EXERCISE DETAILS:
Return, with no changes, every line of the entries below from the line containing "This screenshot has height=1010, width=1880." down to the line containing "pyautogui.click(x=613, y=446)", including both of those lines.

Stored records:
>>>
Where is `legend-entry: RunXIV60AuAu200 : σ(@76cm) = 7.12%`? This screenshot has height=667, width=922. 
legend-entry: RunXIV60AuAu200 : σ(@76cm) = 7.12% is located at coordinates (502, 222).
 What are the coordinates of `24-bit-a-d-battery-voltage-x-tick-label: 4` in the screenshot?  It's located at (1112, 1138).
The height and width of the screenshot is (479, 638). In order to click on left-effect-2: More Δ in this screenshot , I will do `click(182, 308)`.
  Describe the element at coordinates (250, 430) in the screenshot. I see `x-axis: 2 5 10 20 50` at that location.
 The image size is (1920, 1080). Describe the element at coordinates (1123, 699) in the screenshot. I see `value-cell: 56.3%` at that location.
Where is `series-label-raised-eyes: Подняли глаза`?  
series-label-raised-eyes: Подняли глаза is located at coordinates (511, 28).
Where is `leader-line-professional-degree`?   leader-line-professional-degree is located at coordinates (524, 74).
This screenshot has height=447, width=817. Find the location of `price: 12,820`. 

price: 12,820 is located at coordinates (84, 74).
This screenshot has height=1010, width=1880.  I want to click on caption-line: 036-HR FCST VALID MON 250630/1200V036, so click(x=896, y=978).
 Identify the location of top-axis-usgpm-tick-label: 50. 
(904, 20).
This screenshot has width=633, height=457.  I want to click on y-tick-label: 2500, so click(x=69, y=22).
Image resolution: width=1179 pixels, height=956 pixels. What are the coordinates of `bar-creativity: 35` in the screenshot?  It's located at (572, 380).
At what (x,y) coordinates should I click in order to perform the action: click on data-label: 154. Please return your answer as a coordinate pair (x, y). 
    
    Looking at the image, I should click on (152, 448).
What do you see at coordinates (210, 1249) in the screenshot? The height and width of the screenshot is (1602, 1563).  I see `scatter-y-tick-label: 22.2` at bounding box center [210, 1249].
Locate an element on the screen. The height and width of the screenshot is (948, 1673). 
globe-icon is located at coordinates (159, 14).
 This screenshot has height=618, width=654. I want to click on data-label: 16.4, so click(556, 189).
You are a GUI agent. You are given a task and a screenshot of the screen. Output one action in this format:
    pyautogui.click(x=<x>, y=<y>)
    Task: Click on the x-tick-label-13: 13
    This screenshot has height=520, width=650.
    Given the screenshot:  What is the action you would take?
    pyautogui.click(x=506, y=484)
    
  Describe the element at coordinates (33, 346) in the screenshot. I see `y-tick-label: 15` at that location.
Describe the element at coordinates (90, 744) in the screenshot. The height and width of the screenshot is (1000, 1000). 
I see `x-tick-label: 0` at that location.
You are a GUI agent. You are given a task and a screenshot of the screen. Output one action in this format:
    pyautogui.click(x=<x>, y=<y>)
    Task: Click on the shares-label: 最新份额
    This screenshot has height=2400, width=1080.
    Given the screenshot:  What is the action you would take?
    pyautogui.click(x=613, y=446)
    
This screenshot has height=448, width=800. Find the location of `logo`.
<<<
RESULT OF THE EXERCISE:
This screenshot has height=1010, width=1880.  I want to click on caption-line: 036-HR FCST VALID MON 250630/1200V036, so click(x=896, y=978).
 Identify the location of top-axis-usgpm-tick-label: 50. 
(904, 20).
This screenshot has width=633, height=457.  I want to click on y-tick-label: 2500, so click(x=69, y=22).
Image resolution: width=1179 pixels, height=956 pixels. What are the coordinates of `bar-creativity: 35` in the screenshot?  It's located at (572, 380).
At what (x,y) coordinates should I click in order to perform the action: click on data-label: 154. Please return your answer as a coordinate pair (x, y). 
    
    Looking at the image, I should click on (152, 448).
What do you see at coordinates (210, 1249) in the screenshot? The height and width of the screenshot is (1602, 1563).  I see `scatter-y-tick-label: 22.2` at bounding box center [210, 1249].
Locate an element on the screen. The height and width of the screenshot is (948, 1673). 
globe-icon is located at coordinates (159, 14).
 This screenshot has height=618, width=654. I want to click on data-label: 16.4, so click(556, 189).
You are a GUI agent. You are given a task and a screenshot of the screen. Output one action in this format:
    pyautogui.click(x=<x>, y=<y>)
    Task: Click on the x-tick-label-13: 13
    This screenshot has height=520, width=650.
    Given the screenshot:  What is the action you would take?
    pyautogui.click(x=506, y=484)
    
  Describe the element at coordinates (33, 346) in the screenshot. I see `y-tick-label: 15` at that location.
Describe the element at coordinates (90, 744) in the screenshot. The height and width of the screenshot is (1000, 1000). 
I see `x-tick-label: 0` at that location.
You are a GUI agent. You are given a task and a screenshot of the screen. Output one action in this format:
    pyautogui.click(x=<x>, y=<y>)
    Task: Click on the shares-label: 最新份额
    This screenshot has height=2400, width=1080.
    Given the screenshot:  What is the action you would take?
    pyautogui.click(x=613, y=446)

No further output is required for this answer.